Question-and-Answer Session
Operator
(Operator Instructions) Your first question comes from the line of Steve Denault – Northland Securities, Inc.
Steve Denault – Northland Securities, Inc.
You made reference to a I think it was four categories that seemed to be strong and one of which appeared to be firearms and I’m not certain whether you suggested it was used firearms or new firearms, I guess the question is what are you seeing within both new and used firearms and ammunition lately?
Mark Baker
Clearly there’s been an explosive increase in costs as it relates to ammunition and yet in some cases availability has been a problem, but we’ve had great supply from our suppliers. Our new higher costs obviously that have been passed on to the consumers and yet our ammunition business in dollars and in most cases units, continue to be strong. There has been somewhat of a shift to used firearms from new, but our firearm business has picked up substantially from the third quarter.
Rick Vazques
Yes, that’s pretty much it. We see a growing stronger trend in the used firearms business both from a lot of people coming in to trade in as well as our ability to sell them. But by no means is new firearms too far behind. It’s doing very well as well.
Mark Baker
Be also mindful that we are a unique opportunity because of our gunsmith to buy a used firearm and have them reconditioned for that consumer; unique to anybody else.
Steve Denault – Northland Securities, Inc.

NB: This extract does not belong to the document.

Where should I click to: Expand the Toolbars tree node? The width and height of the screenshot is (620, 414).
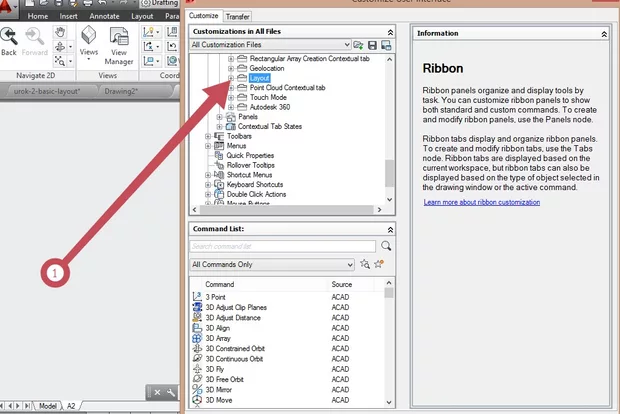pos(208,134)
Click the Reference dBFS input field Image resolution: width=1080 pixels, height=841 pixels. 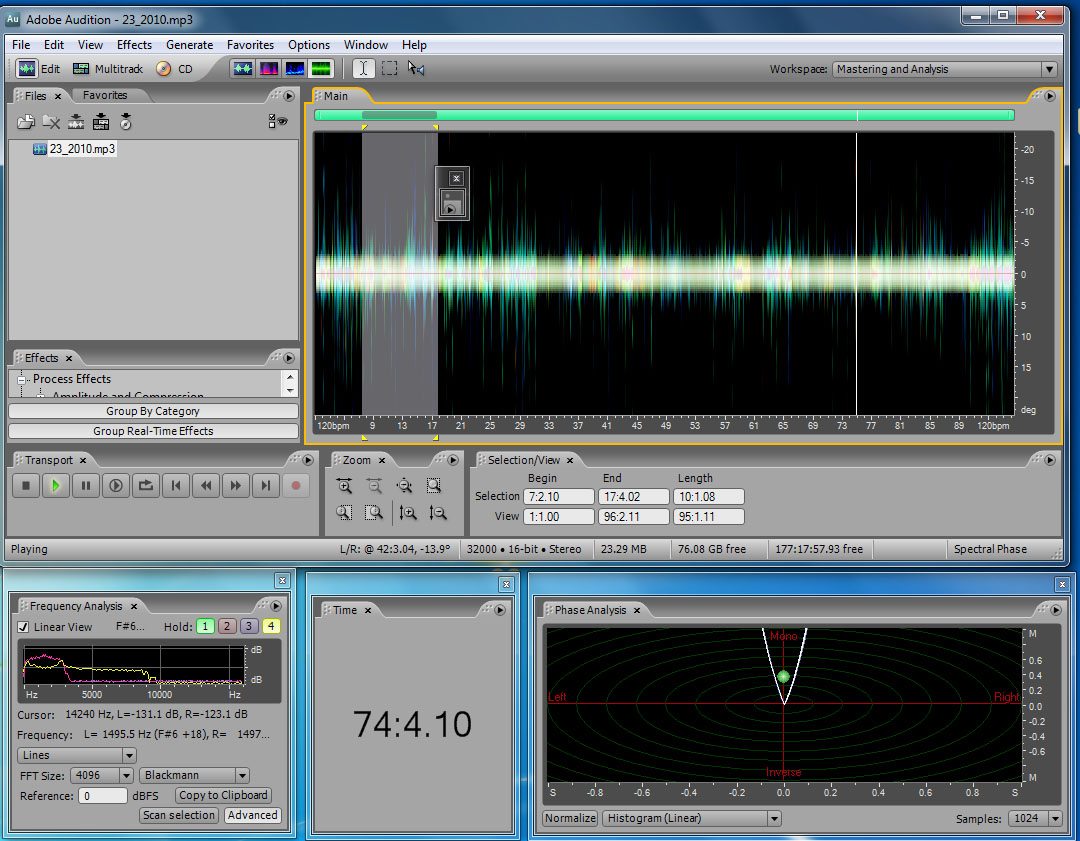tap(103, 796)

Are there any particular changes in the trends amongst handguns versus long guns?
Mark Baker
Clearly we’ve seen some handgun business increase and continue to increase, that’s actually up year-over-year. But it’s pretty good across the board.
Operator
Your next question comes from the line of Robert Simonson – William Blair & Company
Robert Simonson – William Blair & Company
With your comps going down I assume that you had some deleveraging on your occupancy costs that hit the gross margin, you talked about some of the things that were favorable to your gross margin and the improvement that you posted, can you quantify what the impact on the gross was of negative comps?
Mark Baker
As a result of including direct for the first time, the reality is the store occupancy really only had about a four basis point negative hit to the expense ratio. Again on a retail basis it would have been closer to 100 basis points by itself but again because we’re including direct for the first time there’s minimal impact in quarter one.